Hidup di Jakarta itu keras? Ya. Tapi, bagi Bawazier dan isterinya yang teguh berjalan di jalan Tuhan, hanya memakan haknya saja serta selalu bersedekah dan bermanfaat bagi orang lain, mengantarkannya dalam kesuksesan duniawi yang sah sifatnya. Satu rumah berlantai dua di Muara Jati, berhektar-hektar sawah di kampung, petak-petak ladang di Sukabumi serta pendidikan anak-anaknya yang selesai hingga perguruan tinggi.
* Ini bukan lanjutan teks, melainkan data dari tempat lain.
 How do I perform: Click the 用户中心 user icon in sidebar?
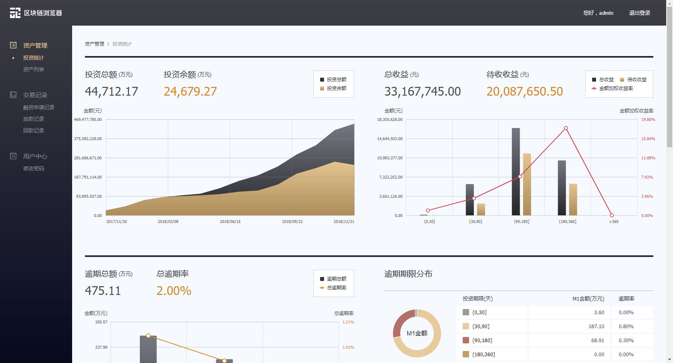(13, 156)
Haji Bawazier menikmati masa pensiun penuh damai dengan isterinya dan si bungsu Hajar yang kini menjadi guru SMP. Setiap pagi, setelah tak lagi mengisi ceramah subuh di televisi, tubuh tuanya masih sanggup berjalan sejauh 15 meter ke mushala Al-Mukhlisin yang dibangun dari hasil kerja kerasnya, membangunkan warga yang masih terlelap dengan suara azan-nya yang merdu.
Hidup senang saat tua tak menjamin kau akan setenang yang diharap-harapkan. Selain duduk-duduk di atas kursi goyang ditemani kopi hitam buatan isterinya, Haji Bawazier terlalu malas mengangkat bokongnya untuk melakukan hal lain yang bermanfaat dan menguras keringat. Umur yang sudah menua ditambah kerja hanya leha-leha saja, tak pelak penyakit ambein pun bersarang di sekitaran lubang pembuangannya, sudah dioperasi, satu kali, tapi daging kecil lunak itu tetap muncul seiring tak berubahnya sifat malas berolahraganya.
Maka dari itu, nama Bawazier diganti warga yang suka bercanda dengan Bawasir, bawah kena wasir.
*******************************
Hidup itu keras, dan akan makin terasa jika kau bodoh.
Itu kata Ibrahim saat berjalan di sisinya menyusuri jalan raya hendak menuju super market yang terletak di seberang jalan. Jora bersikeras ingin membuat es krim guna dijualnya di warung Ben, karena ia butuh uang untuk membayar sekolah yang jatuh tempo awal tahun ini. Ben bilang ia tak punya uang, Ibrahim sebut ia punya uang kalau Jora mau menerima hasil rampokan.